There is an assumption that they also have the right to hire others to secure their rights.

This is basically the right to give away some of your agency, which could lead to consequences which harm your rights. Tricky situation, but I don't think it's bad from this direction. Having the right to ask somebody to end your life isn't the issue - the issue is that, if we make institutions which can legally end your life, then your environment could systemically pressure you to make this decision.

To give an example, you're not forced to marry anyone. Being able to marry is a freedom you have. But there may be economic benefits to marriage, and this is where the problem starts. Do you know why I'm not an organ donor? It's because it seem that some doctors don't really do their best to save you if you're an organ donor and they're short on whatever organs you have. I haven't looked into it much, but it's not hard to imagine how this incentive might come into being.

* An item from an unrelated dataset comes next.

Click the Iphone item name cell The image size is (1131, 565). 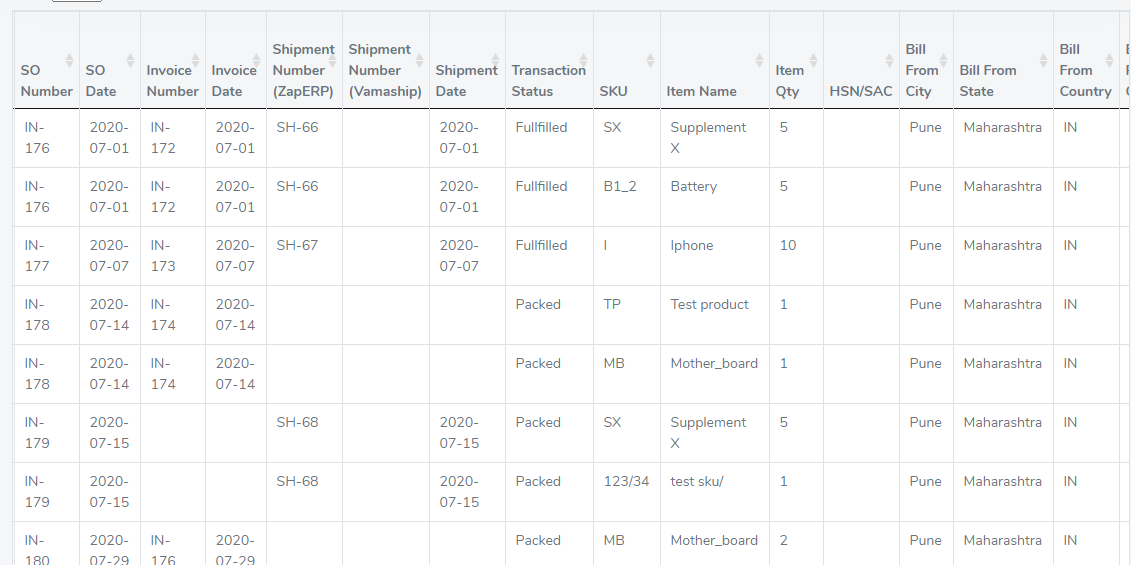[x=715, y=256]
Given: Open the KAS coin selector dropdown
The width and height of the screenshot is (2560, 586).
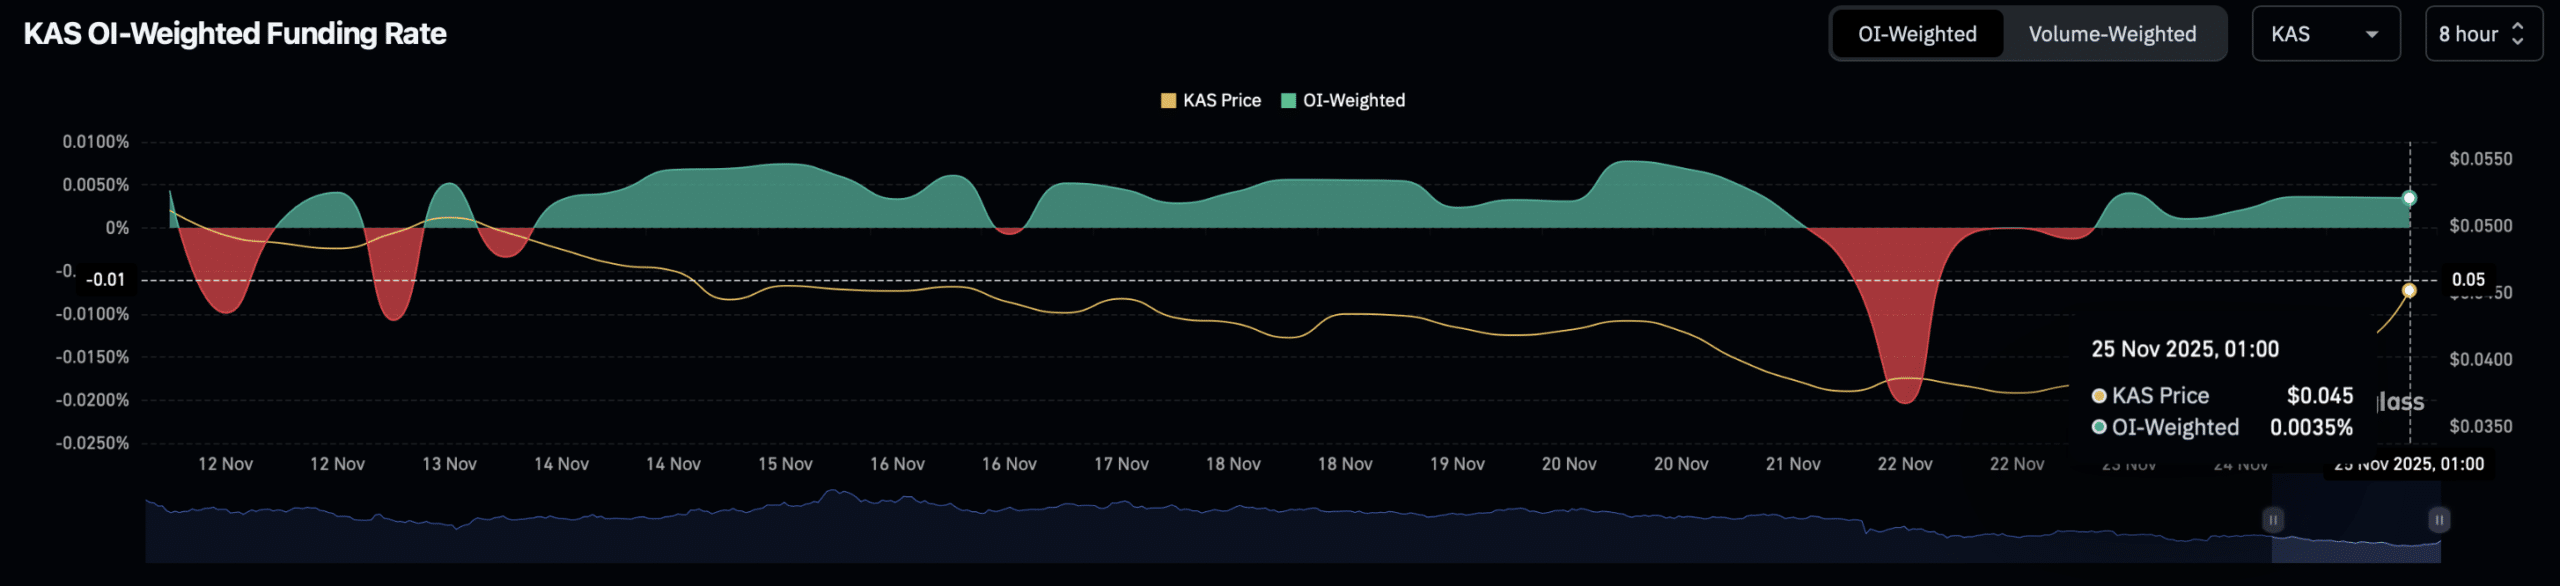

There is little society can do to deter them

This is how it should be. For instance, I could grab a hammer right now, run out of my apartment, and start bashing random people with it. I won't make this choice, but you cannot deprive me of the ability to make it without depriving me of my fundamental human freedom (the ability to use tools, the ability to open my front door, the ability to move my body, and the ability to interact with other people). My neighbour has the same freedom. This is exactly how it should be, every alternative is worse.

I'm alright with temporarily putting suicidal people under watch, since they might be acting on impulse. But if they continue being suicidal for longer periods of time, it becomes apparent that it's their genuine will.

I would prefer legalized but regulated suicides

Here's what will happen: Millions of old people will be considered a drain on society and made to kill themselves. There's a million paths leading to this, and number 13215 is "Accidentally give older people medicine which has the side-effect of increased risk of suicide". An AI will A/B test medicine, and then look at the results. Would you look at that, medicine X leads to greener numbers: Lower costs, and less complaints about pains. The reason you don't see: The lower costs are due to less old people remaining alive, and the lowered complaints are because those who suffered the most have died. Another possibility is that they're given medicine which is stronger but accelerates their death, this also leads to less pain, and thus less complains, and it also makes other numbers on the spreadsheet look green in that more deaths mean lower costs. Did you know that "we don't know" how most modern algorithms actually work? It's just a blackbox with an input and output. Well, that's why we won't see that we're just killing old people faster, all our metrics will show "improvements".